Конечно, в таком исполнении есть известная полемичность, но она свойственна ему, как и всякому оригинальному и последовательно осуществленному замыслу. Она сродни плодотворной спорности современных театральных и кинопостановок классики, таких, как работы Г. Товстоногова и А. Эфроса, П. Брука и А. Куросавы. Здесь нет насильственного «осовременивания», а есть восприятие культурного наследия художниками, обогащенными опытом сегодняшней действительности и современного искусства. Вот почему музыканту-исполнителю любого склада, любых пристрастий необходимо постоянное общение с музыкой наших дней: не для полноты «ассортимента», не из боязни обвинений в консерватизме — для внутреннего обогащения и расширения горизонта, позволяющих, в свою очередь, открывать новое и неожиданное в самых хрестоматийных творениях прошлого.

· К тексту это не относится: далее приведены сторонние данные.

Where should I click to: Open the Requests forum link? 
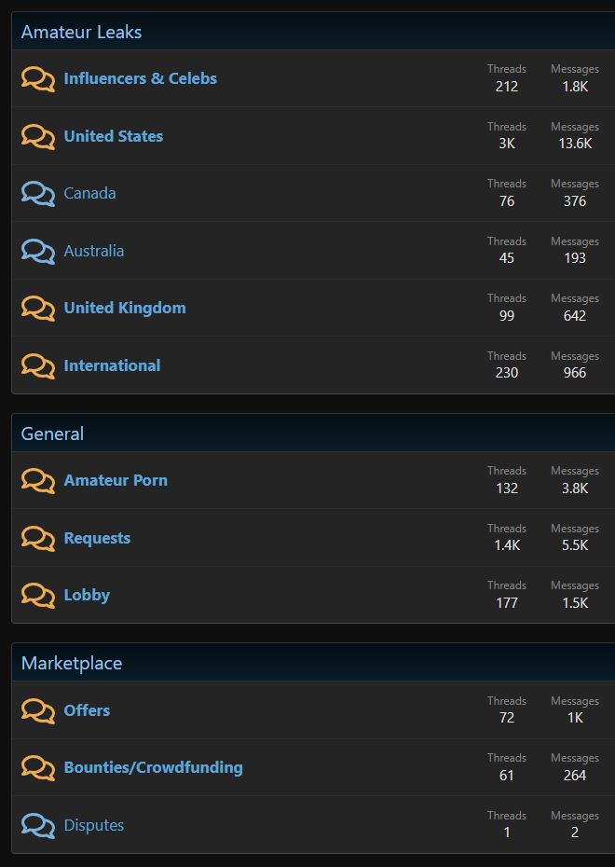[x=97, y=538]
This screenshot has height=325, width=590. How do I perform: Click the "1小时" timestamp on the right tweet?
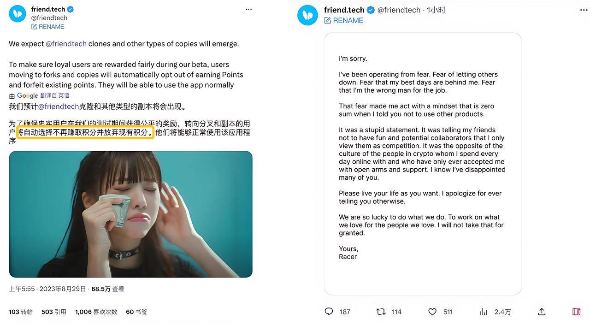(436, 10)
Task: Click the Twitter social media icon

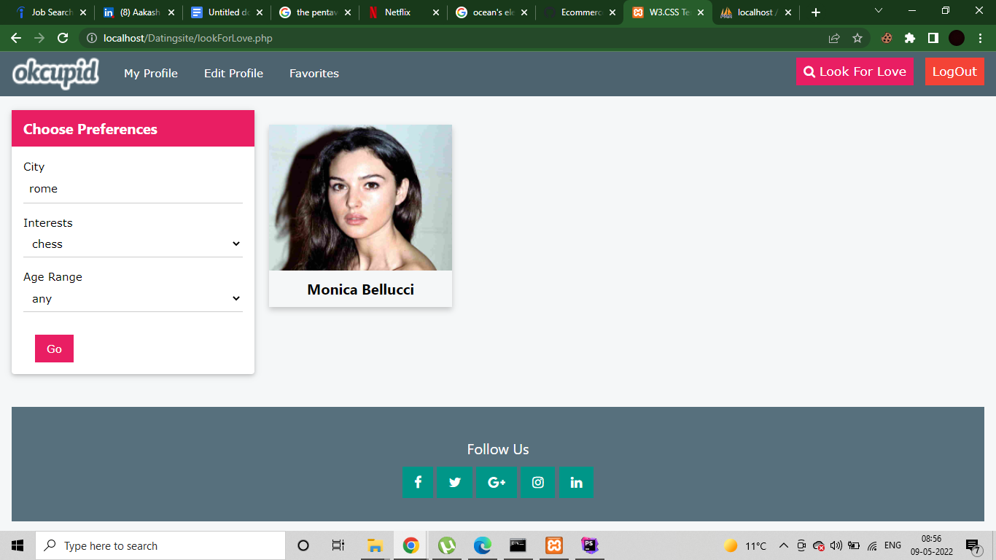Action: (x=455, y=482)
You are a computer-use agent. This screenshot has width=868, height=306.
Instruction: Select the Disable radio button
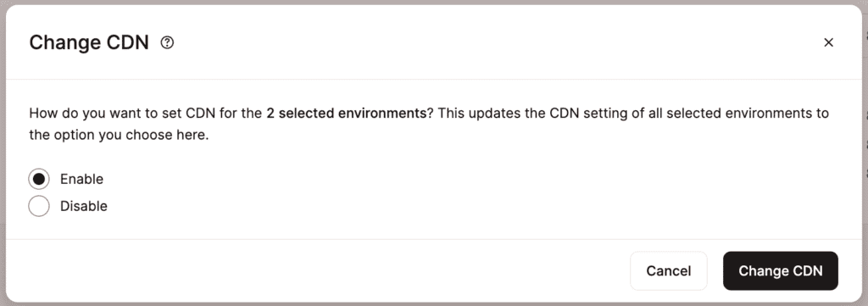coord(39,206)
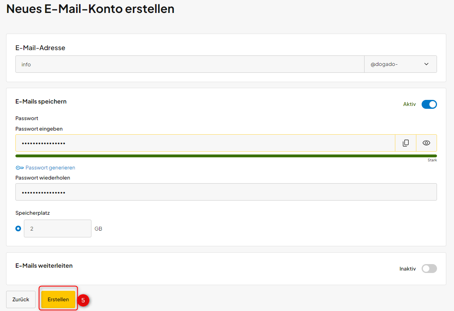Click the Aktiv status label
Image resolution: width=454 pixels, height=311 pixels.
click(x=409, y=104)
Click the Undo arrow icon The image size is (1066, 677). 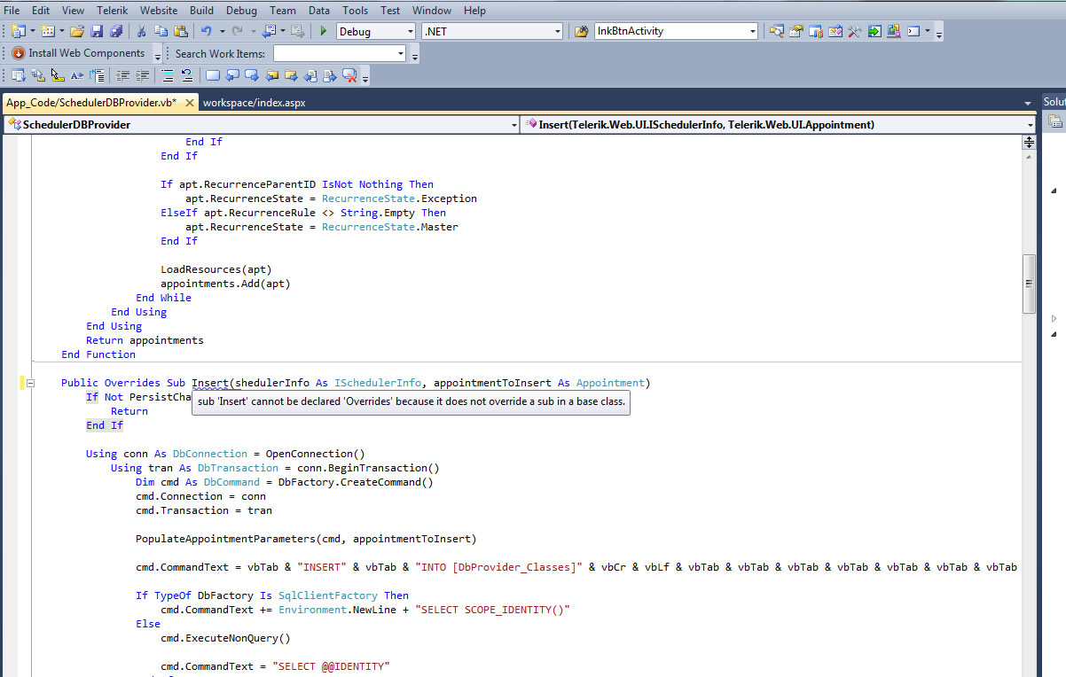click(x=206, y=31)
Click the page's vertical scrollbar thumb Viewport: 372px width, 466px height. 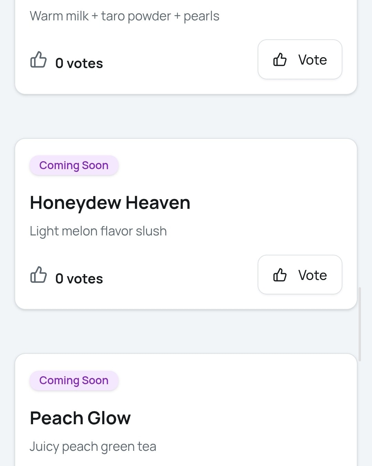[x=360, y=324]
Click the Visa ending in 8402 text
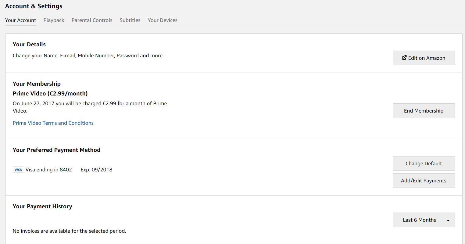This screenshot has height=244, width=465. click(x=48, y=170)
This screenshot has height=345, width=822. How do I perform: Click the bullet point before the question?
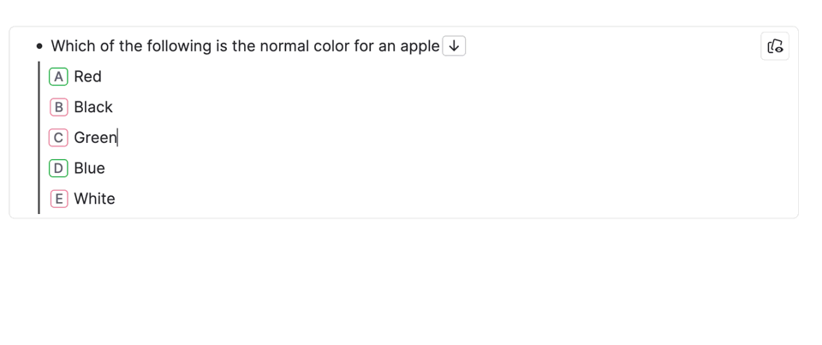click(x=39, y=46)
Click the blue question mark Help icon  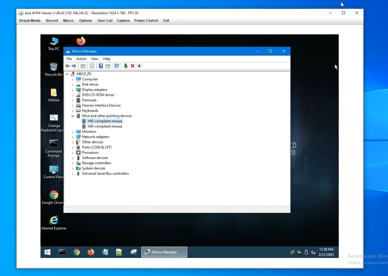pos(101,66)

Возвращаясь к Б. Гутникову, замечу, что далекое от всяких канонов решение Чаконы несомненно связано с его свободной ориентировкой в мире современного искусства. Об этом достаточно ясно свидетельствует исполнение в том же концерте Сонаты-бурлески Л. Пригожина и Десяти прелюдий Д. Шостаковича — Д. Цыганова. В последних в высшей степени тонко и артистично были выявлены импровизационная эксцентричность и своего рода стилистическая зыбкость, создаваемая непрерывным балансированием на грани пародии и серьезности, когда жанрово бытовые ритмоинтонации то окутываются почти импрессионистской поэтической дымкой, то подаются в безжалостном свете едкой иронии — зачастую в пределах одной и той же пьесы. В таком прочтении прелюдии естественно и ненавязчиво вызывают в воображении облик молодого Шостаковича, сотрудничающего с Маяковским и Мейерхольдом, в мгновенных зарисовках схватывающего неповторимую атмосферу многоликих двадцатых годов...

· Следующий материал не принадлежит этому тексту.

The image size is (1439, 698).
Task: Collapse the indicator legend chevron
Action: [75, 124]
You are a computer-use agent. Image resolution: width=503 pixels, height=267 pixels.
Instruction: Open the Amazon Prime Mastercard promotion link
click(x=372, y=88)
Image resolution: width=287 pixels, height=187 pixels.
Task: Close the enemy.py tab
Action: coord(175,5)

В опубликованной более полугода назад статье В. Юзефовича, также посвященной скрипачам, есть, в числе прочего, утверждение, что «целесообразнее вынести на суд публики... произведения, наиболее близкие ему (исполни-

телю. — Г. Ш.) по образному строю»2. Мне думается, это не всегда верно. Иногда соприкосновение различных индивидуальностей (в данном случае, композитора и исполнителя) может привести к очень интересным результатам, даже к открытию новых сторон в хорошо всем знакомом сочинении. Важна здесь не близость или удаленность — важно осмысленное и выношенное отношение к произведению или композитору, ясно очерченный и твердо осуществленный замысел. Разве можно счесть Чакону, да и вообще музыку Баха особенно близкой исполнительскому облику Б. Гутникова — скрипача скорее камерного, «акварельного», который, например, в Первой сонате Брамса «осветляет» музыку настолько, что в ней начинает звучать нечто григовское, а в Шестой сонате Генделя делает кульминацией состоящее из нескольких тактов проникновеннейшее Andante? Мне трудно также усмотреть особую близость музыки Моцарта индивидуальности М. Фихтенгольца. Ведь что бы ни акцентировалось в Моцарте, трудно представить исполнение его сочинений вне органичного, непринужденного, победительно совершенного инструментализма. Между тем М. Фихтенгольц здесь отнюдь не безупречен. Почему же было так интересно слушать у него сонаты Моцарта?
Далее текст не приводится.